Содрогнувшись при мысли о безумии такого замысла, Данте вспомнил Нерона, повелевшего соорудить себе трон, двигавшийся вместе с Солнцем. Арриго же, кажется, желал сам стать светилом среди сверкающих отражений!

Открыв глаза, поэт поморщился от блеска кубка, сверкавшего у него в руке, и задумался о своем незавершенном произведении. Неужели ему не хватит таланта закончить задуманное?! А что, если он прямо сейчас держит в руках предмет, способный подсказать ему то, что он так долго и тщетно ищет — форму рая. Огромный золотой кубок, подобный тому, из которого испил свою смерть Фридрих, но размером с необъятное небо, чтобы вместить в себя и омыть от всякой скверны души блаженных!..

Внезапно подумав о том, насколько кощунственен такой образ, Данте поспешно поставил кубок на стол. Раздался металлический щелчок. Поэт тут же поднес свечу к кубку и стал внимательно его разглядывать. Он хорошо видел изящные изгибы его ножки, на которой были симметрично изображены два человеческих лица.

Тень двуликого человека, о которой говорил Марчелло! Девятая тень… Что же хотел этим сказать старый медик?

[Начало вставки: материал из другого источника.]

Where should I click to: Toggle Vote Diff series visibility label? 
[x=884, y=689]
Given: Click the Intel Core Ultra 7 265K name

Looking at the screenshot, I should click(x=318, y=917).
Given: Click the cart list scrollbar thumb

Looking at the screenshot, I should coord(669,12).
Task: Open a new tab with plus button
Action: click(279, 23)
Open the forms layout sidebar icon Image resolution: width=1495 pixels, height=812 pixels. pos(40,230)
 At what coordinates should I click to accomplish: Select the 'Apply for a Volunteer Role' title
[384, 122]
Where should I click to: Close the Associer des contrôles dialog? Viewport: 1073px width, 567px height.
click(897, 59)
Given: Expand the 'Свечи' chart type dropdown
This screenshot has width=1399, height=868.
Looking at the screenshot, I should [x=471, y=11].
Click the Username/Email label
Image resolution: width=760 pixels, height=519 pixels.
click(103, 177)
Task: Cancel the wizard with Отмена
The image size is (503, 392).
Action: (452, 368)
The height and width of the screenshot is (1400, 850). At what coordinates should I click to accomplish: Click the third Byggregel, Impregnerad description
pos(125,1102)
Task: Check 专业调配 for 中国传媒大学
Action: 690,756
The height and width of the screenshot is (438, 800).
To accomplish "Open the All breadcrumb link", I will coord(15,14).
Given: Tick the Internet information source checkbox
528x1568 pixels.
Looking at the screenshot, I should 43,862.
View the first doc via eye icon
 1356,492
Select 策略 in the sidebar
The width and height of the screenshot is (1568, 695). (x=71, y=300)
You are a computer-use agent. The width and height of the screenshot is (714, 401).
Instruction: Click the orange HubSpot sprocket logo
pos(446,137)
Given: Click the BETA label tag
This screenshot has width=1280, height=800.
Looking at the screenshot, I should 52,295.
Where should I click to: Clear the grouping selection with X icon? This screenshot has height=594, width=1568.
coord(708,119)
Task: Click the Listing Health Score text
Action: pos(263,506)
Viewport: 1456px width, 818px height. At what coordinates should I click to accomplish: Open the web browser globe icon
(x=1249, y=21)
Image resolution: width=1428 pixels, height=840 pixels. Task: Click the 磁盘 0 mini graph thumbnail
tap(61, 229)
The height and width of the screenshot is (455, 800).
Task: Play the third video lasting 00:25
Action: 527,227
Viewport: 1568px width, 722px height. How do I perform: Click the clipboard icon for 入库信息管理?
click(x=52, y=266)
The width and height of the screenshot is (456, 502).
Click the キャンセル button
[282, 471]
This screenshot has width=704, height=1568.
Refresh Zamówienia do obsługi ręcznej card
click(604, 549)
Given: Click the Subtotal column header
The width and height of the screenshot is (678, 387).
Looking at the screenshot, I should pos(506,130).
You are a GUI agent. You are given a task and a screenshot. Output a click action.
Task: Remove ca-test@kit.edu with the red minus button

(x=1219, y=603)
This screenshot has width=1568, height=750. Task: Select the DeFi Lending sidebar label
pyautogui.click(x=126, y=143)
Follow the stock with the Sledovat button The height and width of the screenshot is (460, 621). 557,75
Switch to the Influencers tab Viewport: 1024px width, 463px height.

Взяв кубок, Данте вновь поставил его на стол. Опять раздался еле слышный щелчок. Поэт повторил этот опыт, и ему показалось, что ножка кубка не прочно прикреплена к его чаше. Значит, это произведение искусства не монолитно, а состоит, по меньшей мере, из двух частей! Поэт еще раз стукнул кубком о стол, а потом с разочарованным видом уселся на стул. Проклятый кубок оставался таким же, как прежде. Из него не полезли отравленные шипы.

51

«Книга, содержащая десять трактатов по астрономии».

52

Каролингский минускул — шрифт, возникший ко времени первого императора франков Карла Великого со светлым, ясным рисунком.

53

«Книга одиннадцатая о границах Вселенной».

54

Город Дит. — Дит — латинское имя Аида, или Плутона, властителя преисподней. Данте называет так Люцифера, верховного дьявола, царя Ада («Ад»: XI, 64; XII, 39; XXXIV, 20). Его имя носит и адский город. («Мой сын, — сказал учитель достохвальный, — Вот город Дит, и в нем заключены Безрадостные люди, сонм печальный…»).

55

Кенотаф (греч. kenotáphion, от kenos — пустой и taphos — могила) — погребальный памятник. Он сооружался главным образом в том случае, когда прах покойного по каким-либо причинам оказывался недоступным для погребения.